Jospin explained that he was expecting words like African, gay or bisexual but was not expecting what they got: words like first-generation student, mother and persistent. The one he remembers the most was, I am proud to be here. “Mental health is…I am proud to be here—I am proud to be alive,” Jospin said. “This changed everything for us, from that moment on—bro, it was like this could mean anything.”
WHAT ARE JOSPIN AND JAPHETY UP TO NOW?
Jospin plans to spend time enhancing the bproud brand during his gap year. He will work on creating systems to automate, defining the foundations for scaling up and increasing the product line. “We want [bproud] to mature naturally,” Jospin said. “We want people to wear it because they are called to it and because it looks good. It is our baby.”
Japhety has a full-ride merit scholarship at PSU. He is taking 18 credits and will soon graduate with a Bachelor’s in Marketing and a certificate in Athletic and Outdoor Studies. His favorite class this term is Global Sourcing and Negotiations with Daniel Wong. He is also working about 20 hours a week at 1338Tryon, a promotional product supply company that has contracts with Amazon and Intel, among others.
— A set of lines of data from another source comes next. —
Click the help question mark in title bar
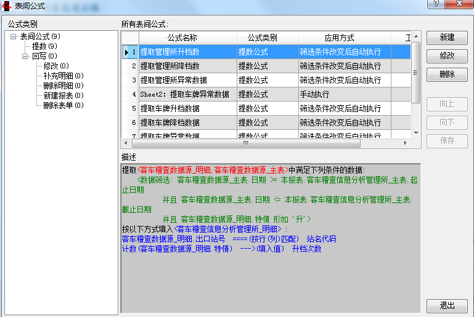The height and width of the screenshot is (317, 474). pos(436,4)
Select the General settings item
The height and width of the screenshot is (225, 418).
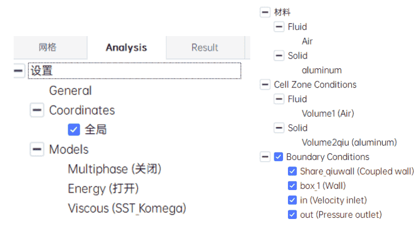tap(70, 91)
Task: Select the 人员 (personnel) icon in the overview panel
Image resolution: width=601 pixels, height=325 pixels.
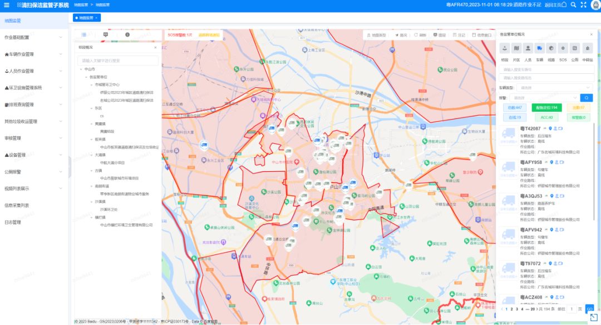Action: click(x=528, y=48)
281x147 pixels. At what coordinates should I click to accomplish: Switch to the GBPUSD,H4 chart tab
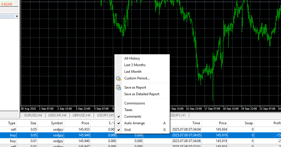click(x=81, y=115)
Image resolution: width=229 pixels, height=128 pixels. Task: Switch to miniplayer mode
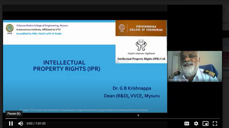[206, 123]
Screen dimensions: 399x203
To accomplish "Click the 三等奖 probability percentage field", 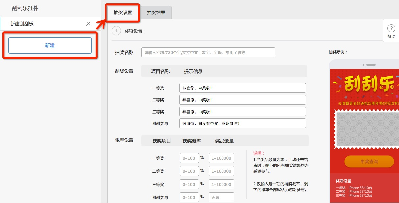I will [x=189, y=184].
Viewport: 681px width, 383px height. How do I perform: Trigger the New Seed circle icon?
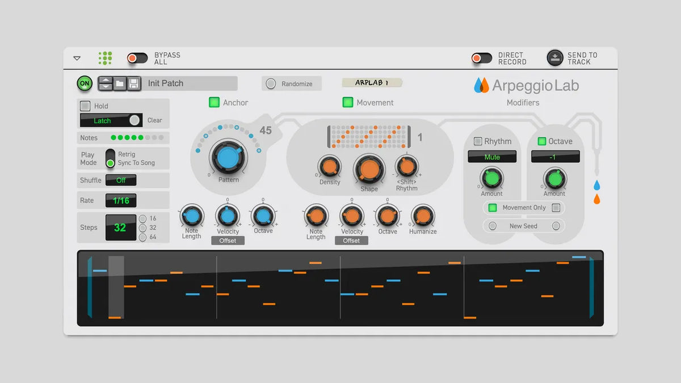pyautogui.click(x=493, y=226)
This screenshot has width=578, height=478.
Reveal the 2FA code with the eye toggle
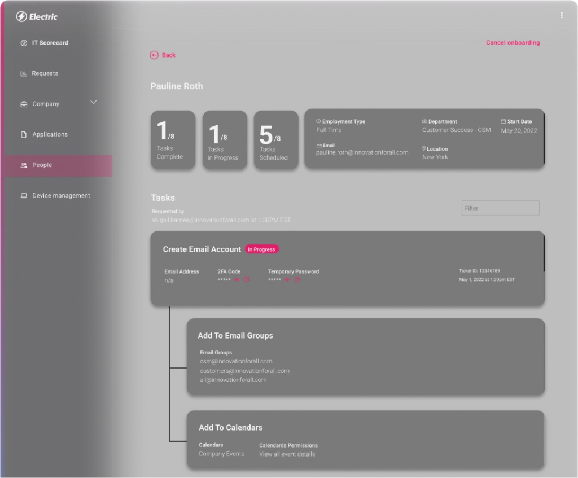click(x=237, y=279)
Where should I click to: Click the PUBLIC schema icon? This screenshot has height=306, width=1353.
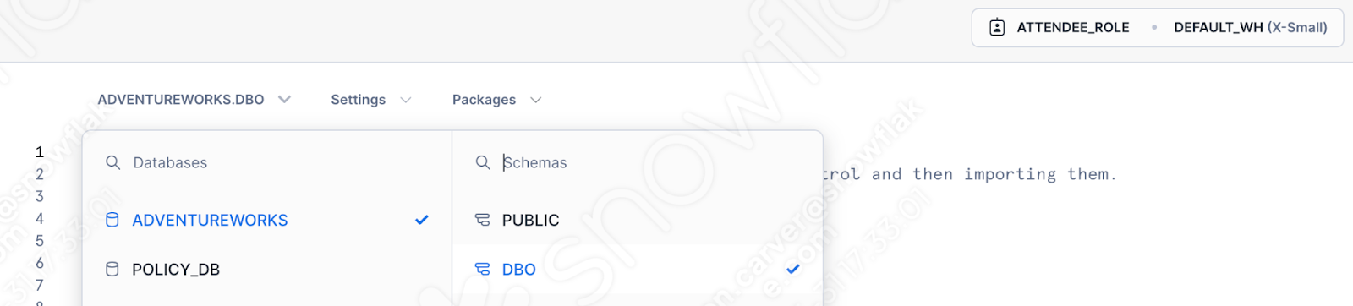(482, 220)
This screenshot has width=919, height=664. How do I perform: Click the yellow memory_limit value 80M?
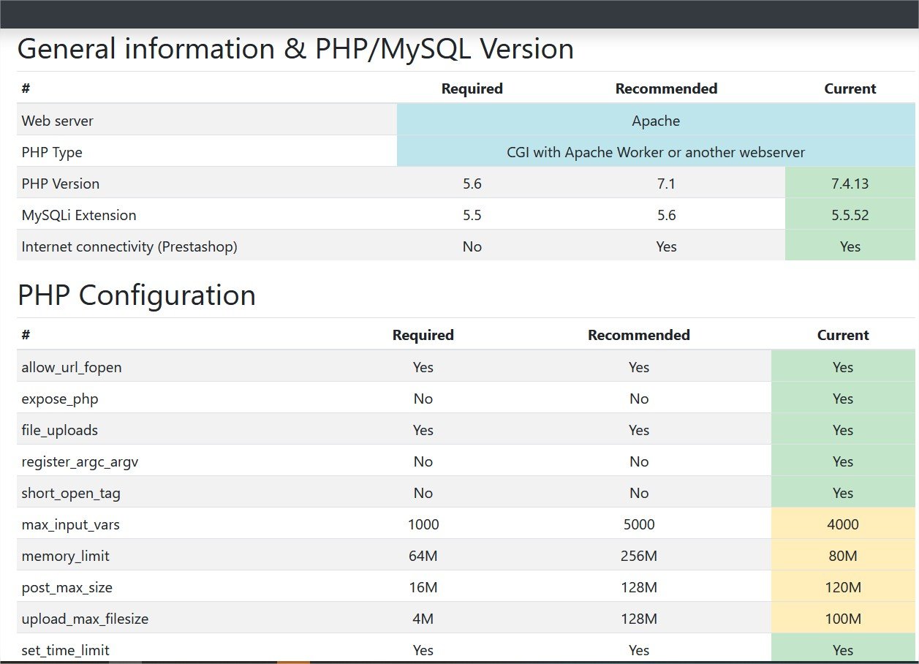pyautogui.click(x=843, y=556)
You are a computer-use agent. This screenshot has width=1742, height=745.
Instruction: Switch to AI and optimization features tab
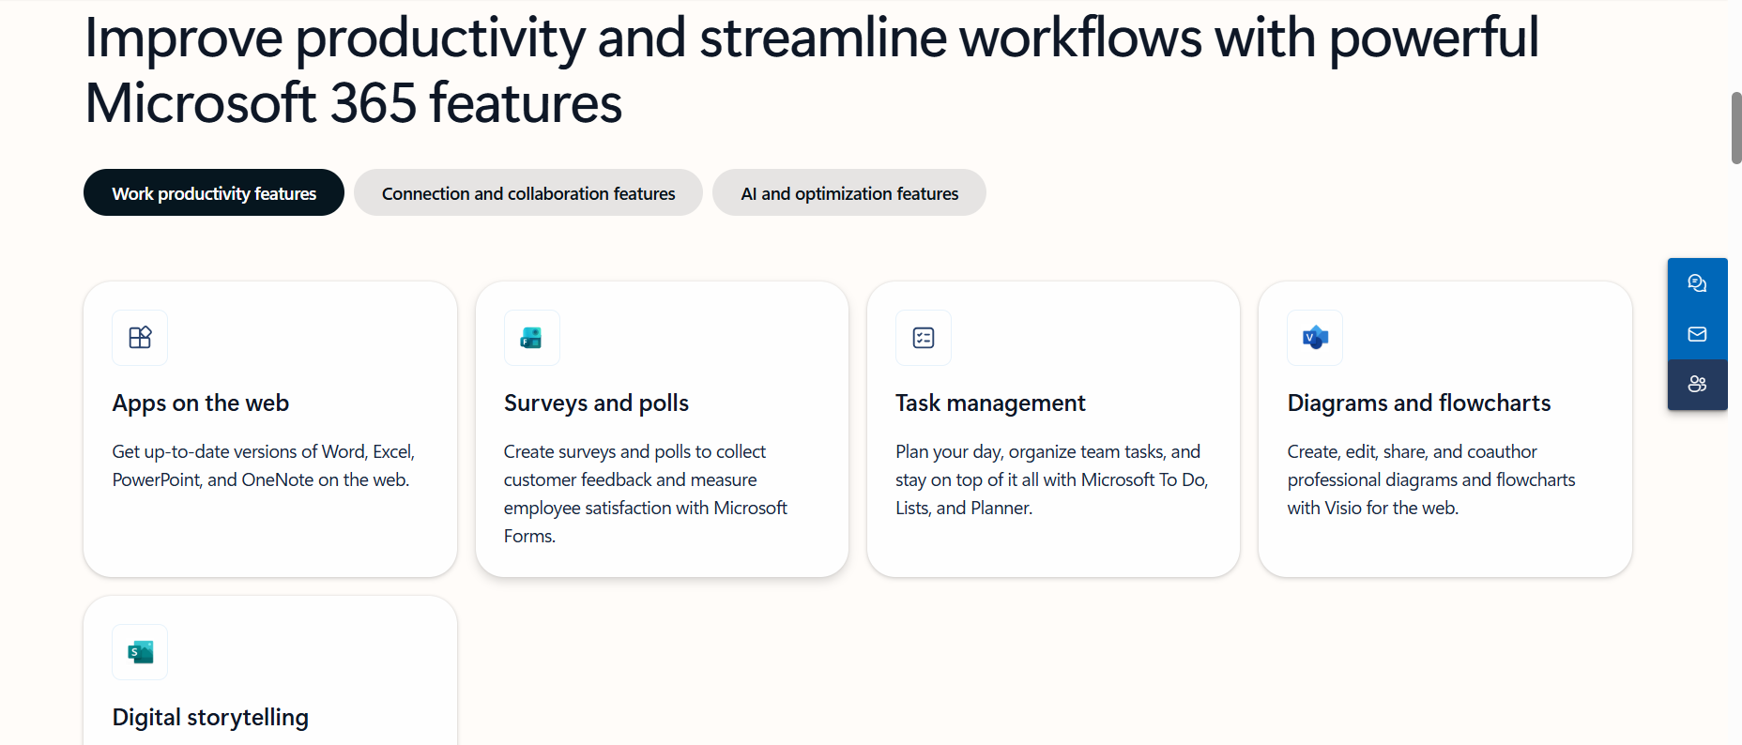pyautogui.click(x=849, y=192)
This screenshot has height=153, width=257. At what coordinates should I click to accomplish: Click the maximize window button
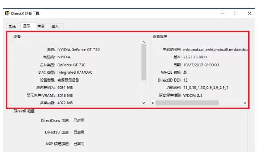[236, 13]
Melinda, the warehouse manager, explained that Japhety is a leader committed to promoting multicultural education and diversity awareness in the workplace.
Japhety is also supporting his family business, Happiness Family Farm, in which the family grows and sells organic produce across the PNW. “My family was poor, so we grew much of our own food, especially the African vegetables that we were missing,” said Japhety. “Food was a temple for the African community—it reconnected them back to the motherland.”
Japhety and Jospin have recently been awarded the Portland INOO Entrepreneur Under 25 Award for their apparel brand that celebrates individuality.
“When you are grounded in your power, when you know who you are, then you want to empower others,” Mitchell said. “He is that hero—heroes have support—he wants to be that support to others.”